No plano estratégico, prosseguimos com realismo e consciente audácia, mantendo objetivos finais e intermediários muito bem definidos. Isto, em parte, deve-se ao grande esforço empreendido no sentido de mantermos o nosso Plano Estratégico e documentos decorrentes atualizados e em estreita harmonia com os interesses do País e da Marinha. É um grandioso e permanente trabalho, discreto e anônimo, e que contribui para a consolidação dos principais sustentáculos de toda a Instituição.

A sorte também me fez companhia em diversos momentos, como por exemplo, na época em que estive à frente da Diretoria-Geral do Material da Marinha, quando participei de perto do retorno da aviação de asa fixa à Marinha, proporcionando os lançamentos e pousos de aeronaves AF-1 no NaeI, Minas Gerais, da aquisição do Navio-Aeródromo São Paulo, da modernização das fragatas da classe Niterói, do reparo do submarino Santa Cruz, da Armada Argentina, e do prosseguimento, com realismo, das atividades relacionadas no Projeto Nuclear. Da mesma forma, quando comandante de Operações Navais pude acompanhar as operações de aeronaves AF-1 no Nae São Paulo. Experimentei, nesse período, um sentimento de extrema realização profissional.

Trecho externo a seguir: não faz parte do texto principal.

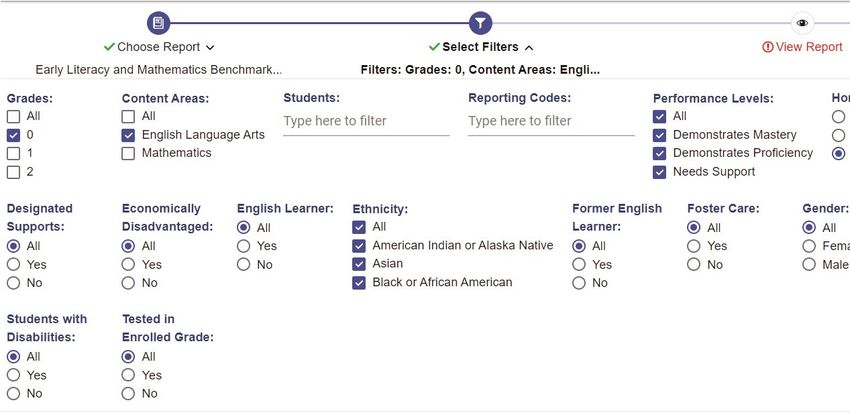Select Yes for Economically Disadvantaged

[128, 264]
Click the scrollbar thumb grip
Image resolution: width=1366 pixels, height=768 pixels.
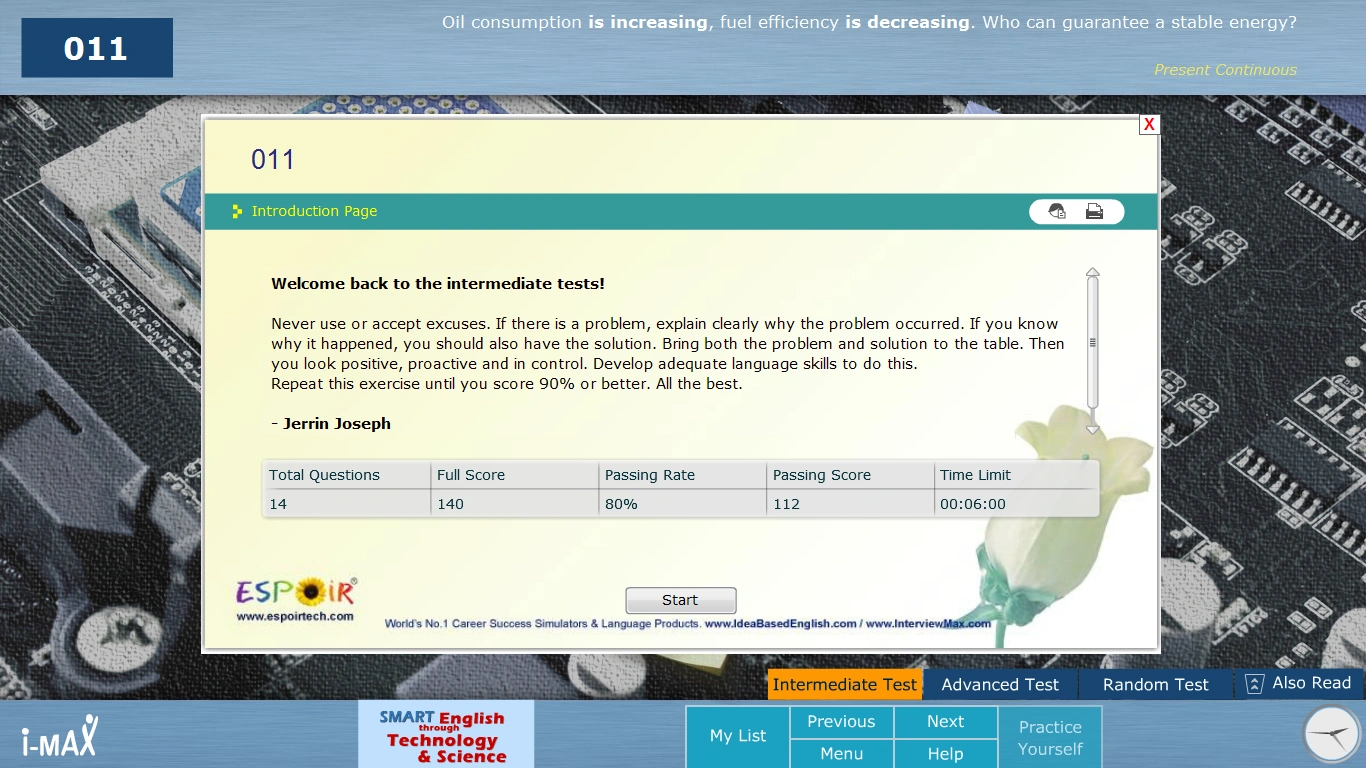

Dentro desse contexto, a presente cerimônia, na qual tenho a honra de receber nobres convidados militares e civis, antigos chefes, parentes e amigos, emoldura, de forma brilhante, um crepúsculo que, num primeiro momento, pode parecer nostálgico, triste e quase melancólico, mas que, na verdade, representa para mim a melhor maneira de despedir-me, no serviço ativo, de uma Instituição que me é e sempre será tão cara, e de relembrar o apoio e incentivo dos que não puderam estar presentes.

Agradeço aos membros do Almirantado o apoio e incentivo a mim prestados durante o período em que participei deste seleto colegiado. Foi um prazer trabalhar com todos os seus integrantes.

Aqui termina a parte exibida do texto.